На мероприятии Google I/O генеральный директор компании Сундар Пичаи (Sundar Pichai) заявил, что кластер из 4096 модулей TPU v4, оборудованный системой жидкостного охлаждения, обладает производительностью порядка 1 Эфлопс. «Это самая быстрая система, которую мы когда-либо развертывали в Google, это историческая веха для нас», — сказал Пичаи.

Формально такой результат почти вдове превышает пиковую производительность системы Fugaku, возглавляющей список TOP500 самых производительных суперкомпьютеров мира. Однако TPU адаптированы для построения систем другого класса, поэтому такой результат был достигнут в вычислениях с меньшей точностью (вплоть до int8), которой для задач машинного обучения в ряде случаев вполне достаточно. Для сравнения — Fugaku в бенчмарке HPL-AI показывает результат в 2 Эфлопс.

Google: TPU Pod
Google: TPU Pod

Высокая производительность созданного кластера достигнута не только благодаря TPU v4, но и особой технологии интерконнекта, позволяющего объединить сотни отдельных вычислителей в единую систему TPU Pod. Благодаря этому пропускная способность на чип, по словам компании, вдесятеро выше, чем при использовании любой другой доступной сегодня сетевой технологии.

-2

Потребность компании в решениях такого класса связана с развитием инструментов для обработки больших наборов данных и прогнозирования на их основе, для анализа естественного языка и улучшения работы с поисковыми запросами, для машинного перевода Google Translate, для улучшения возможностей сервиса Google Photos и других. Инстансы с TPU v4 также будут доступны клиентам Google Cloud в конце этого года.

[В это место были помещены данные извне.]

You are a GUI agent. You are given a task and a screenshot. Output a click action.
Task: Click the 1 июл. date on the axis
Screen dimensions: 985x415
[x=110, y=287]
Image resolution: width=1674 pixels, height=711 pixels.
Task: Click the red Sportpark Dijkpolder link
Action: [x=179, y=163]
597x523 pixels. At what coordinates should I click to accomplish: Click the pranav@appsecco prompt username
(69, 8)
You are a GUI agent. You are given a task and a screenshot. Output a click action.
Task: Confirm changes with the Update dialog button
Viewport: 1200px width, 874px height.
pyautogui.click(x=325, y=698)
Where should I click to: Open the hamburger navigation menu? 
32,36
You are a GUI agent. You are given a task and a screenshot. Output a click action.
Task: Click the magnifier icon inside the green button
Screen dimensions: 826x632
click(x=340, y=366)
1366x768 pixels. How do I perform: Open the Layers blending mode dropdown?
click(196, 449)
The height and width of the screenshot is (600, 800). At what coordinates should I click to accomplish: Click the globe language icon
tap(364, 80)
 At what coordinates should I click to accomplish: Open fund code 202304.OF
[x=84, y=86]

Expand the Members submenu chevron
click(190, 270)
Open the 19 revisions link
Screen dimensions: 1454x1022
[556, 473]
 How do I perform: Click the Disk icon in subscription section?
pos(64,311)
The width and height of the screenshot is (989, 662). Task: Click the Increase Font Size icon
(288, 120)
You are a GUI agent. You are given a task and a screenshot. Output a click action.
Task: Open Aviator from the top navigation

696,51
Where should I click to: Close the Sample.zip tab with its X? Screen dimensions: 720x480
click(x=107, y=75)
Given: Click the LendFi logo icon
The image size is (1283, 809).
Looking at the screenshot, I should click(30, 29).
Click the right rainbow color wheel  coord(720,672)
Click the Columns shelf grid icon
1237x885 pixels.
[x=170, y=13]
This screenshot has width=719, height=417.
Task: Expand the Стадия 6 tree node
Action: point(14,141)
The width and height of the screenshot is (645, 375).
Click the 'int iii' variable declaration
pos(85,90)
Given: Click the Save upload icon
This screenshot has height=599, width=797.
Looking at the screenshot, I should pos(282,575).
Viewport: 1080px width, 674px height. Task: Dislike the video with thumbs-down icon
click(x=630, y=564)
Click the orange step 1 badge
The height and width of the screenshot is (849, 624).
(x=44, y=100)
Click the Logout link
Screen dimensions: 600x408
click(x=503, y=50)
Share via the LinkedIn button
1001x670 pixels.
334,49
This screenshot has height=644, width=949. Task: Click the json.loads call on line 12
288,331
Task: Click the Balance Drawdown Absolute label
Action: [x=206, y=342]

TPU (Tensor Processor Unit) — это семейство собственных ускорителей Google для нейронных сетей, которые обеспечивают более высокую производительность на Ватт в сравнении с CPU и GPU. Впервые компания применила его в своих дата-центрах ещё в 2016 году. TPU v2 были выпущены в 2018-м, а через год появились и TPU v3 (на фото выше), которым уже потребовалось жидкостное охлаждение для сохранения плотности размещения. А возможности TPU v4 впервые были продемонстрированы в прошлом году.